## [HOW TO COMPLETE THIS TASK]
Reproduce each line below precisely. Drop the pictures.

## [GIVEN RECORDS]
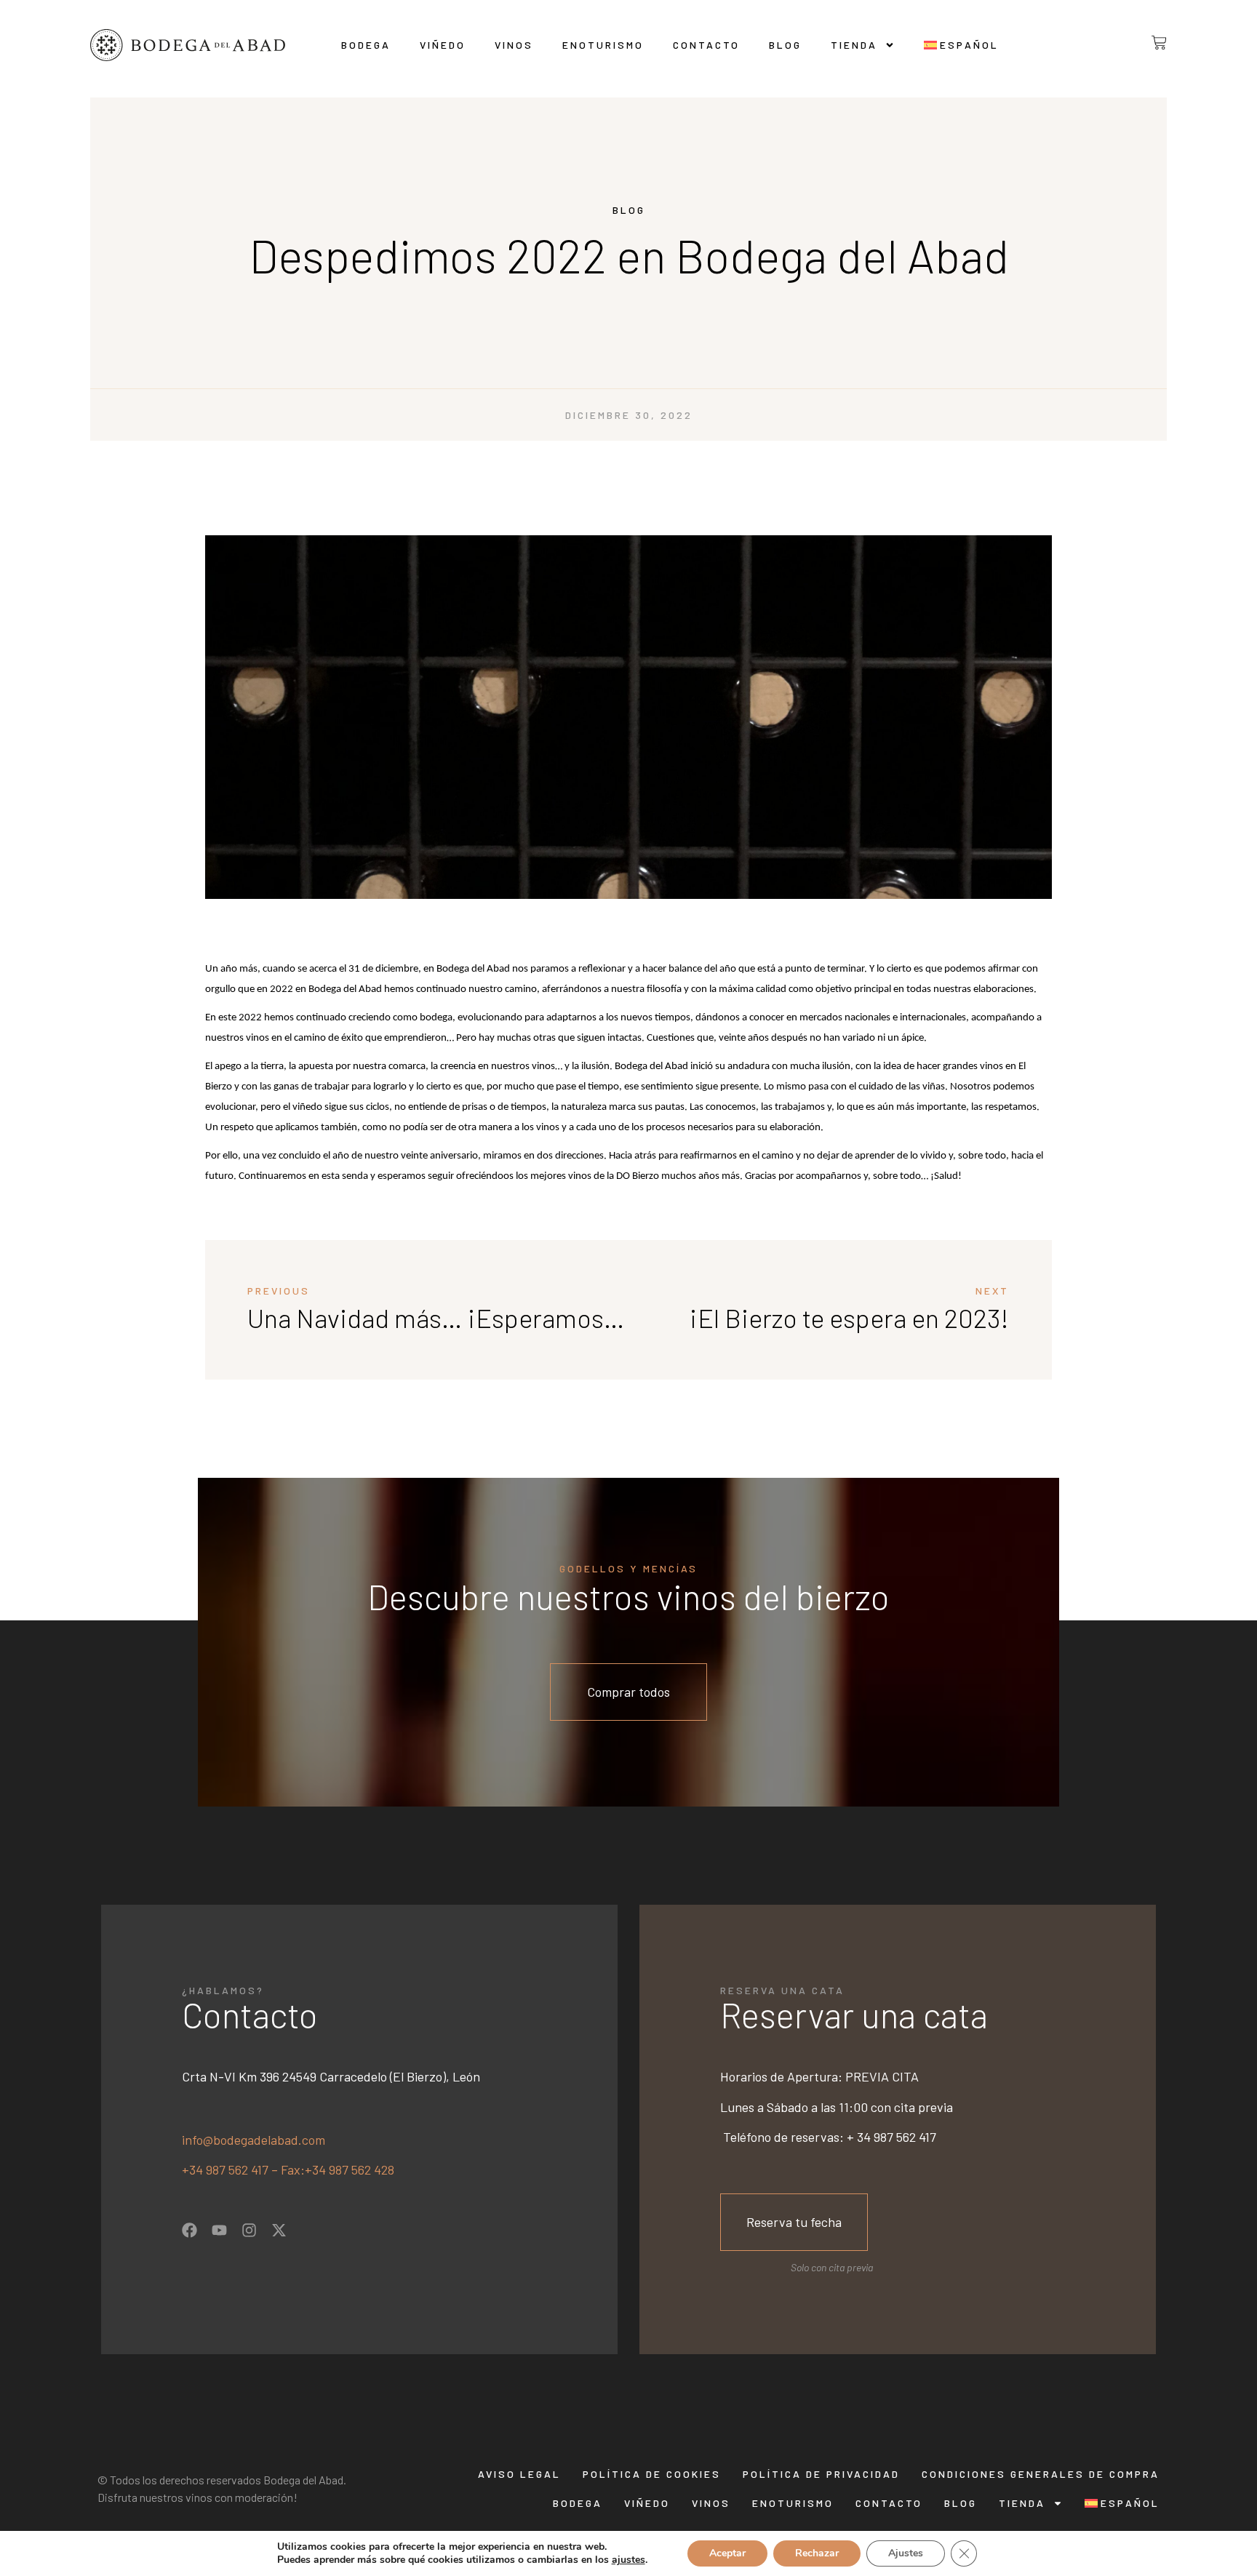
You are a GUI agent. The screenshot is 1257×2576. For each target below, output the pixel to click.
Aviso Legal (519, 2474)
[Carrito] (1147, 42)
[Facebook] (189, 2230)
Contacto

## [EXPECTED ANSWER]
You are a GUI agent. The screenshot is 1257×2576. For each target below, output the pixel to click.
Aviso Legal (519, 2474)
[Carrito] (1147, 42)
[Facebook] (189, 2230)
Contacto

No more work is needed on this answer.